**Exercise description**.
Using the seminar notice, answer each question on its own line, numbered the same way.
1. On what date and at what time is the seminar held?
2. In what format will the seminar be conducted?
3. According to the abstract, at which cells does cocaine primarily trigger the formation of silent synapses?

====== Extract to read ======

[대학원 생명과학과 세미나 안내]
연사 : 김정훈 교수(포스텍 생명과학과)
연제 : PV inhibitory neurons-mediated feedforward inhibition onto neural ensembles for the precision of fear memory
일시 : 2022년 06월 10일 (금) 오후 4시 30분
장소 : 대면 및 온라인 화상 강의로 진행됩니다.
초청교수 : 백자현 교수
Abstract
Silent synapses harboring N-methyl-D-aspartate receptors (NMDARs) but no α-amino-3-hydroxy-5-methyl-4- isoxazole propionic acid receptors (AMPARs), are mainly observed during the developmental stages. Interestingly, these silent synapses are resurgent when subjected to addictive drugs. Striatal medium spiny neurons (MSNs) have pivotal roles in addiction progress with divergent neuronal inputs, including dopaminergic and glutamatergic transmission. Glutamatergic inputs to the medium spiny neurons (MSNs) of the Nucleus Accumbens, a critical node for behavioral responses to addictive drugs, are drastically altered by repeated exposure to cocaine. The MSNs are comprised of D1R and D2R-expressing cells in a similar ratio, but cocaine could trigger formation of silent synapses primarily at D1R-MSNs, which requires de novo synthesis of GluN2B. Despite a number of correlative evidence, however, it remains still ambiguous whether and how silent synapses are indispensable for arising of addictive behaviors. GluN2B encoded gene, GRIN2B, is lethal and critical for neuronal development. We took advantage of cre inducible shRNA or CRISPR-Cas9 mediated GluN2B depletion that enables cell type (D1R-MSNs) and area-specific (shell area) modulation without unwanted effects, such as developmental or global KO impacts of target gene deletion. We will discuss the role of GluN2B in the cocaine induced silent synapse formation and subsequent differences in behavioral expression by relatively precise modulation of GluN2B expression.

====== Extracted records ======

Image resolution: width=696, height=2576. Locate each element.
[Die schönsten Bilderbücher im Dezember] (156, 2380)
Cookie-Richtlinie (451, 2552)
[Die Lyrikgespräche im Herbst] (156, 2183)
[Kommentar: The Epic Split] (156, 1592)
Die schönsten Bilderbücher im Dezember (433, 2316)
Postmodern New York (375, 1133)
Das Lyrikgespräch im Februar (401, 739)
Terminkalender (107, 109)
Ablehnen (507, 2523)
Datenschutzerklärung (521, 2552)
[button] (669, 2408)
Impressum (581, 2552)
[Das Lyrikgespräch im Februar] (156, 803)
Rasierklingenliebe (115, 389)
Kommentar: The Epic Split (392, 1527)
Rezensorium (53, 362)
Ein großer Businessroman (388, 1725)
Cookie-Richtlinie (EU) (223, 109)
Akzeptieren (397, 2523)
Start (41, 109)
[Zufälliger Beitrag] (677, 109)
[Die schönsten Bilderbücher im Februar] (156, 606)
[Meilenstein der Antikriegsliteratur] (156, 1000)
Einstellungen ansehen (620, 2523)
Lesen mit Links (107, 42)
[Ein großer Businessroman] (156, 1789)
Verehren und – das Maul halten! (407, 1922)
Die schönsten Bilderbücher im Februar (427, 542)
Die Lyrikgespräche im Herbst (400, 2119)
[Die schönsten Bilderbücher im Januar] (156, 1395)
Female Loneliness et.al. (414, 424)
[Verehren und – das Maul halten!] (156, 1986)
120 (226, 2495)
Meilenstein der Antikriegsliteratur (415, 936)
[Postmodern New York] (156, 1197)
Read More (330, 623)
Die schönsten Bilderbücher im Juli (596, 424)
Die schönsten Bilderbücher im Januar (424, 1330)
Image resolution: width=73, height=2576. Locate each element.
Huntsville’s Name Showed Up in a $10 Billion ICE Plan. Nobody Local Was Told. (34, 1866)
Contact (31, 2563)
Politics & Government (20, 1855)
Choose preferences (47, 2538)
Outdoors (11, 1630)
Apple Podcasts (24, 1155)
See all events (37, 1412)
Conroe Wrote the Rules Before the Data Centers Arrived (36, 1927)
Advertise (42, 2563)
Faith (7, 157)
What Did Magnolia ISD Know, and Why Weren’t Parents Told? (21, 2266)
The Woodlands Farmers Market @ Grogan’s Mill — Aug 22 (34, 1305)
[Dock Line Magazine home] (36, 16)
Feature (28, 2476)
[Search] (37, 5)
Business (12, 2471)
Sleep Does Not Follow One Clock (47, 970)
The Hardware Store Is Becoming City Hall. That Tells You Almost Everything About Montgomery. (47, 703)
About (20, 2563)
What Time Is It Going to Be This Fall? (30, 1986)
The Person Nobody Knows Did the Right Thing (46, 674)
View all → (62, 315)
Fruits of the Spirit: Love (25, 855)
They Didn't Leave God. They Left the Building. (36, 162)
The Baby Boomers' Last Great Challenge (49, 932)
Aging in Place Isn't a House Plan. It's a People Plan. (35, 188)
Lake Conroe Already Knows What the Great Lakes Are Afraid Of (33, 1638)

======

**Completed task**.
1. Friday, June 10, 2022, at 4:30 p.m.
2. Both in person and as an online video lecture.
3. D1R-expressing medium spiny neurons (D1R-MSNs).